Parallelism is key
"Given that multiple read/write heads aren't viable on HDDs (unlike tapes), then the only way of fixing this is more, and smaller drives"
(I'll assume you meant multiple heads seeking different sectors simultaneously, since hard drives do have multiple heads already)
Why not have multiple heads on each side of the disk that seek independently of one another? Alternatively, mirrored drives could spin in a phase locked loop. Either way, you would halve the seek access time. However I suspect the aggregate performance is what people really care about.
"What this means is that if you quadruple density the achievable sequential read/write access density on a per GB basis is halved whilst the random access density is reduced by a factor of four. To read a 4TB drive from start to end is going to take over 12 hours."
I don't understand what the problem is. A hypothetical 10TB drive will always match or beat the performance of a 1TB drive. The random seek times should be identical, the sequential read will be 10x faster.
If one needs to improve the aggregate random seek times, one could use 10 * 1TB drives, the sequential read will still be 10x faster, and the aggregate seek time will be 1/10th for parallel asynchronous loads.
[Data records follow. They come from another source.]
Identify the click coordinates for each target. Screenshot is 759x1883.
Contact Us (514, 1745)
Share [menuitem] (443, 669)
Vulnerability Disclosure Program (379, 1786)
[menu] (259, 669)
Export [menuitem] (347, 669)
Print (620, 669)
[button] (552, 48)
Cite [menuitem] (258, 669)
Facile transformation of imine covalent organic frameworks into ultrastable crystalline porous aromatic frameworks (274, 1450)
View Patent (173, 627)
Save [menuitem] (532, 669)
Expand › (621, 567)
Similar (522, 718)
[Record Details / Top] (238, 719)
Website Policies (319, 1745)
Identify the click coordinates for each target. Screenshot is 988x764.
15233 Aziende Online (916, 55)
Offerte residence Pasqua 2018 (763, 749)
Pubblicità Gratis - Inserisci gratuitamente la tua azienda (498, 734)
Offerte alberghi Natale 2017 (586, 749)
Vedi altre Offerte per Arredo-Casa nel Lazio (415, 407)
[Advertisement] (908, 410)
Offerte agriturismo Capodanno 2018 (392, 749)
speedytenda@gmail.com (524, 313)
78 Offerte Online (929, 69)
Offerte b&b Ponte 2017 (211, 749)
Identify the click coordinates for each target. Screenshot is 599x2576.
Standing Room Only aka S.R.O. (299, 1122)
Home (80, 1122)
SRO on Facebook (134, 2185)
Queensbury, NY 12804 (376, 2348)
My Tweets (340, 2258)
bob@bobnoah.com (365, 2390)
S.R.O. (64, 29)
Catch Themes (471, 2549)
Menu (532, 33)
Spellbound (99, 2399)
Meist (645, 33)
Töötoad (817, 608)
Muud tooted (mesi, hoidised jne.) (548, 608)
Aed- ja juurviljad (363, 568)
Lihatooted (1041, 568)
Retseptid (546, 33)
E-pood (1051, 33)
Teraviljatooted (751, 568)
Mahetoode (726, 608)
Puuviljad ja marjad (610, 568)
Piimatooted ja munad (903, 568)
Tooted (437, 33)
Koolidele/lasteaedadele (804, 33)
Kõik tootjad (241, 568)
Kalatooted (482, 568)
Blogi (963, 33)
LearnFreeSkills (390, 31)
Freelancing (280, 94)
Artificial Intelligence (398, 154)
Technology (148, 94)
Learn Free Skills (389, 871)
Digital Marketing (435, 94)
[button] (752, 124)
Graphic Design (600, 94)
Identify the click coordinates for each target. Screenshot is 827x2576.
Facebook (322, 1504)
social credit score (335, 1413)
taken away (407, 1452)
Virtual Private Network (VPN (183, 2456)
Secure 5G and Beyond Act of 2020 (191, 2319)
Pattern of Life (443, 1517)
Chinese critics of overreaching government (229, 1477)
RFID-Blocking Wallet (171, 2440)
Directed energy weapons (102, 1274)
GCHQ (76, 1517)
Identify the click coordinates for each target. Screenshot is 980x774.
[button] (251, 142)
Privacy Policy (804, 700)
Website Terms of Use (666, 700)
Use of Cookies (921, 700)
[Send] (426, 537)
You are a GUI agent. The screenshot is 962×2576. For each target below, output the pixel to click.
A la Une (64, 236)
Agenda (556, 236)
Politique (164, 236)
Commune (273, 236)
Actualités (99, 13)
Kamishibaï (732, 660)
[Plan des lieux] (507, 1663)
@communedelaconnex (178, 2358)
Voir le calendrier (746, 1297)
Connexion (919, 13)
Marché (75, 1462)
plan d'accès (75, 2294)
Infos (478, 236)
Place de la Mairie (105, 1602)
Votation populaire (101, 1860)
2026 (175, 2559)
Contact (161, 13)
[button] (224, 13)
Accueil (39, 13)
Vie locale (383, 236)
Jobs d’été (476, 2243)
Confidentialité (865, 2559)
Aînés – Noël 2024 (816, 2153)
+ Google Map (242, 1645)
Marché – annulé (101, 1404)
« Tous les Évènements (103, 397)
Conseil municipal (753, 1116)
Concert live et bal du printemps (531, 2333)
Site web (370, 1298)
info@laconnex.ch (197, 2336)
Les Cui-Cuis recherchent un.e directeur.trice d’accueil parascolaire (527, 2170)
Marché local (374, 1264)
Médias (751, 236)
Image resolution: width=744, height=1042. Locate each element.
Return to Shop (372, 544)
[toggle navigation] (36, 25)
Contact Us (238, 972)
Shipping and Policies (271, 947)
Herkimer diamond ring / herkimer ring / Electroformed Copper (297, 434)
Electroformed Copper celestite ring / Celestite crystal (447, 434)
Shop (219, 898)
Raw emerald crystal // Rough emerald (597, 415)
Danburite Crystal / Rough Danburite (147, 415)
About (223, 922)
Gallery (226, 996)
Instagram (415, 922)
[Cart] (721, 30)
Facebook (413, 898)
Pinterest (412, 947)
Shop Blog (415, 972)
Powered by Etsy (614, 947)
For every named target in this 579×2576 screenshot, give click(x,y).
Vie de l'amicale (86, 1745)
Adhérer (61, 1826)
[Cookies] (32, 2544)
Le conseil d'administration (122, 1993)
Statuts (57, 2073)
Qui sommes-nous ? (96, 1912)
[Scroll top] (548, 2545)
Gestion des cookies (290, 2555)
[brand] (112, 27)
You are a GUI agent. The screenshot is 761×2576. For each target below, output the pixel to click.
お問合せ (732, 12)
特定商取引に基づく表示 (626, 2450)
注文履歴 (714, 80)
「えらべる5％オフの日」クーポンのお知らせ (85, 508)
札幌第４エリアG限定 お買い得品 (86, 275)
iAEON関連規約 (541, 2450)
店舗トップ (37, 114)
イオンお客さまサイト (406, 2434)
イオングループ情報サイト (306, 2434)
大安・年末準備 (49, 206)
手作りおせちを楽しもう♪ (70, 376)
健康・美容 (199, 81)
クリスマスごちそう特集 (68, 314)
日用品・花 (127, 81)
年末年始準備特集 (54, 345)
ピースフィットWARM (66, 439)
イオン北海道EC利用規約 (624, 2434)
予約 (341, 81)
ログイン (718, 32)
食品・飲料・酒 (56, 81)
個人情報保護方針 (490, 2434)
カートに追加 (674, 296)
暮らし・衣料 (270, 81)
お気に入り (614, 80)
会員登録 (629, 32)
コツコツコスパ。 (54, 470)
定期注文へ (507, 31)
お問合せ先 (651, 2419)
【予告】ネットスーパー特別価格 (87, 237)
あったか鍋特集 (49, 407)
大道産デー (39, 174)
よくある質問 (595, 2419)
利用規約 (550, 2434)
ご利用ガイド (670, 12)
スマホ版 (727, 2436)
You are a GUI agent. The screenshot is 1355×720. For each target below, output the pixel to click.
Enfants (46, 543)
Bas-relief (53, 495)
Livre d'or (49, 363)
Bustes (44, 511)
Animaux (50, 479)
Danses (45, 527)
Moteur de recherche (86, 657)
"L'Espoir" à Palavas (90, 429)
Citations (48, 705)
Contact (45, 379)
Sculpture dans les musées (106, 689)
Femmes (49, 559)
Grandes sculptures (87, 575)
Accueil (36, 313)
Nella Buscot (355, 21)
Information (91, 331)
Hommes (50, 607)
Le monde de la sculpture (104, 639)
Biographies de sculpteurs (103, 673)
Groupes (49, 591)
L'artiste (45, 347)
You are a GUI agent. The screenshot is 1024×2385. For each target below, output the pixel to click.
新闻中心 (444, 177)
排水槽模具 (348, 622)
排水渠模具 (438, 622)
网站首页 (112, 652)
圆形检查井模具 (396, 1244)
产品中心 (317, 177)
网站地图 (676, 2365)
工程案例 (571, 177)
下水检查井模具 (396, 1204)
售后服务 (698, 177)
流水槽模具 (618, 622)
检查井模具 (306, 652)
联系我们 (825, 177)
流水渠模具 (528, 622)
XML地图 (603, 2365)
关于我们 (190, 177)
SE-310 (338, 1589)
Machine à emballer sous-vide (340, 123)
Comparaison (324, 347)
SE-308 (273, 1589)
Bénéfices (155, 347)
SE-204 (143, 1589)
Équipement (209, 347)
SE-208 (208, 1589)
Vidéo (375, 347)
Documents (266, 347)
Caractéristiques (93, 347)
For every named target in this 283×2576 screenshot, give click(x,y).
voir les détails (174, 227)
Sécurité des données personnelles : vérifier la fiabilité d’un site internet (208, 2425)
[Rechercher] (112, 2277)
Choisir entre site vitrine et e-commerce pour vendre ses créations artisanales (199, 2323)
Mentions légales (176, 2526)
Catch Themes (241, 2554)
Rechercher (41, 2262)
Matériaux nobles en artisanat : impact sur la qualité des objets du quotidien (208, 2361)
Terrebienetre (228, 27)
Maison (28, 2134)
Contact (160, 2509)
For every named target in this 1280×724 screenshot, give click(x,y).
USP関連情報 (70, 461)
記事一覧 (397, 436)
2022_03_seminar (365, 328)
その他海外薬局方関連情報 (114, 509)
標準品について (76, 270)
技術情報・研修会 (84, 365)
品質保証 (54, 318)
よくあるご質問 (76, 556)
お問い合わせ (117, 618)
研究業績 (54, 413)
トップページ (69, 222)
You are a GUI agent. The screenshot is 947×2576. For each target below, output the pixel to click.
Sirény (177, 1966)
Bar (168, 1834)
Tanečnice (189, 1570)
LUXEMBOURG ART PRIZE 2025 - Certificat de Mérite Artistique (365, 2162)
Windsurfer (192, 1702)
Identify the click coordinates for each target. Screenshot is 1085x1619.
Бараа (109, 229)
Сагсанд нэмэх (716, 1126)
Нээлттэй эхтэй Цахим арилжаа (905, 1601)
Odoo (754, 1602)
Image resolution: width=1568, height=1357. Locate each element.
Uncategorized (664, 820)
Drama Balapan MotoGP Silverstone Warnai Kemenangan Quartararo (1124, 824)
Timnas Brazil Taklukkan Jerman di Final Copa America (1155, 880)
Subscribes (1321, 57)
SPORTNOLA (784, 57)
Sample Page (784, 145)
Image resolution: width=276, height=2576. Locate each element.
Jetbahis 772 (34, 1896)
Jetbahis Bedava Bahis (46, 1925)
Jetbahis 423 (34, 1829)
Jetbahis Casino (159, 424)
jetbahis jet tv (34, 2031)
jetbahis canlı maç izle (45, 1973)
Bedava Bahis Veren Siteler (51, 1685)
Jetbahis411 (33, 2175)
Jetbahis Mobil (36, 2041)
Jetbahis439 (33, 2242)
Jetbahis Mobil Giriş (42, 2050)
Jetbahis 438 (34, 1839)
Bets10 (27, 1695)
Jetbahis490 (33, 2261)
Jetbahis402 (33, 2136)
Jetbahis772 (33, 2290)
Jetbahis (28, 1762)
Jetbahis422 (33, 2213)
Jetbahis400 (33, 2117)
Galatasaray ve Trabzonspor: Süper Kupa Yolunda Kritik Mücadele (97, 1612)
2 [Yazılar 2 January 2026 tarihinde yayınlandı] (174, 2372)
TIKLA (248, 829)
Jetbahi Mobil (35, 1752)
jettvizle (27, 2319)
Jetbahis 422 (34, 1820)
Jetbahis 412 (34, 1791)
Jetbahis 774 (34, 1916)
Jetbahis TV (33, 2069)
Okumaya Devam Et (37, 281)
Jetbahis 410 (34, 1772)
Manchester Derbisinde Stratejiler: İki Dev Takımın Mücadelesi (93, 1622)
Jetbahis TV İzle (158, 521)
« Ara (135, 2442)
Consider a database server with high load on large datasets on a stripped setup across X disks. The db is not limited to sequential synchronous access, therefor it can issue numerous asynchronous requests in parallel. Each disk has probability 1/10 of serving a request (depending on stripping and record allocation), therefor, with enough requests, each disk could be kept busy in parallel such that there are linear gains over an individual disk.
I welcome any rebuttals, but I'd like those to address why a parallel asynchronous requests can not scale across more spindles in the same way that they can across a cluster of computers.